** start of Source document **

Disadvantages of this approach

i) For a small company, producing an EDW is relatively straightforward, but for large organisations especially those that are evolving rapidly, producing an integrated data model which covers the entire enterprise is a well known “money pit”.

ii) Even if the EDW is completed, for rapidly evolving organisations, an integrated data model is often time consuming to adjust, leading to a substantial lag time between when data starts to be produced at source and when development is complete to add the new data so that it’s available.

Ralph Kimball approach

Ralph Kimball proposed that an information management team should go for quick wins, by picking out those parts of the business which would yield the most dividends to the organisation first e.g. sales and creating a data mart for that business function first, and then moving on to the next business function, evolving an EDW by joining up multiple data marts.

Advantages of this approach

i) Relatively quick to implement (although slower than an enterprise data hub)
ii) Provides standardised data for a particular business function

Disadvantages of this approach

i) In order to report on data across multiple business functions, the dimensions (e.g. customer, geography, calendar date etc.) need to be conformed (made identical). This means re-working dimensions that were created for the 1st business function to add new attributes and data identified as required by subsequent data functions
ii) In order to provide cross-business function data, data has to be joined from multiple fact tables. This is relatively poorly performing in query times.

Data Modeling explained

Canonical/Reference data modeling

This refers to an enterprise-level data model which an information architect would create in order to best capture entities and relationships between data held in the organisation. The purpose of such a model is to ensure that delivery data architects don’t re-produce the wheel or miss vital entities or relationships. When evaluating external vendor’s products, it is also useful to compare the vendor’s data models against the reference data model. Reference data model patterns are available for certain industries. For example, for banking, the slightly abstract information framework (IFW) produced by IBM is quite prevalent. The advantage of IFW is that by supplying a framework and abstract concepts, the framework could be used to create any kind of a reference data model. The disadvantage is that it’s not providing a reference data model, it’s providing an information architect with a framework to produce such a model. 2 information architects using the same framework will produce 2 different reference data models. ISO20022 business model is a more pragmatic reference data model for payment processing which supports the structure of XML messages which are used for inter-bank payments. The disadvantage of ISO20022 is that it mainly covers payment processing and needs to be extended substantially to cover the rest of the bank.

** end of Source document **
** start of Data lines **

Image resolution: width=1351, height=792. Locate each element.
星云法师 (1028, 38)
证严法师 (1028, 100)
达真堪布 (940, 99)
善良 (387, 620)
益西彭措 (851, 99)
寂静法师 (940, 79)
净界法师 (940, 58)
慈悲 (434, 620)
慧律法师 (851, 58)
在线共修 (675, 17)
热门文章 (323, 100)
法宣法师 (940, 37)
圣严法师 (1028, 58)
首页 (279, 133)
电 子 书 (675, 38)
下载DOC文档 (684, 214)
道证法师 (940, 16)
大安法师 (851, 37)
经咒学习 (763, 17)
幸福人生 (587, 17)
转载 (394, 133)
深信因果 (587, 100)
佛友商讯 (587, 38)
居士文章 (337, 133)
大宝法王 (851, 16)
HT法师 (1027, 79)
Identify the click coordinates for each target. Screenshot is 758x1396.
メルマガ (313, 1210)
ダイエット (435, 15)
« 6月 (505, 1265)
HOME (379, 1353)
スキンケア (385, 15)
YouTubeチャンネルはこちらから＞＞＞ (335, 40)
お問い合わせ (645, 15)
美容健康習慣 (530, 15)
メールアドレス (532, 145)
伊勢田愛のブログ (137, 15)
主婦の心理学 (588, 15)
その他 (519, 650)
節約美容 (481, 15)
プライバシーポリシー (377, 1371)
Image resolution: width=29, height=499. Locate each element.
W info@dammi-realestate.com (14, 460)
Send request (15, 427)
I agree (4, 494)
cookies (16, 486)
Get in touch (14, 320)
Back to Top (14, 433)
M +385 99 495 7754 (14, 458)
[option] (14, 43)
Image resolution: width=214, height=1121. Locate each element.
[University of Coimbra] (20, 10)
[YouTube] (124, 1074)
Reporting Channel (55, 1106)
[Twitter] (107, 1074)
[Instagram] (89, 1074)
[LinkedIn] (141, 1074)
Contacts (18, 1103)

** end of Data lines **

» Given request
Proceed with the text on data warehouse and data modeling approaches, starting right after its last sentence about ISO20022. None of the entries is needed here.

» Final result
Business Requirements

To illustrate examples of data modeling, I’ll present a situation where a customer buys a book at a store.From your business analyst, you’re told that:-

1. You have multiple stores

2. Each store has many customers

3, A customer can shop at multiple stores

3. Each store has many books

4. A customer can make multiple purchases

Conceptual data model

This refers to a data model which has entities and relationships marked on it but no information about primary keys, foreign keys or attributes. The diagram below shows an example of how the conceptual data model for the book store situation might look like. Note: That many to many relationships are not resolved at this point.

Conceptual Data Model

Logical data model

This applies detail to the conceptual data model, adding the primary & foreign keys and attributes and resolving many to many relationships. Any consuming systems (reports, data extracts, applications) should be able to trace their fields back to an attribute in a logical data model.

Logical Data Model

Physical data model

This takes the logical data model and applies it to a particular database system e.g. Oracle, SQL*Server, MySQL, DB2. Changes that are made when converting a logical data model to a physical data model include:-

1. Data types and column lengths are finalised.

2. Tables are assigned to tablespaces.

3. Logical entities will be converted to database tables and attributes to columns.

4. Logical entities may be de-normalised for performance reasons.

Once you’ve completed creating your physical data model in your design tool of choice e.g. ERWin, ER/Studio, Infosphere Data Architect etc., you can generate a data definition language (DDL) script which can be run to create the objects (tables and indexes) inside your database.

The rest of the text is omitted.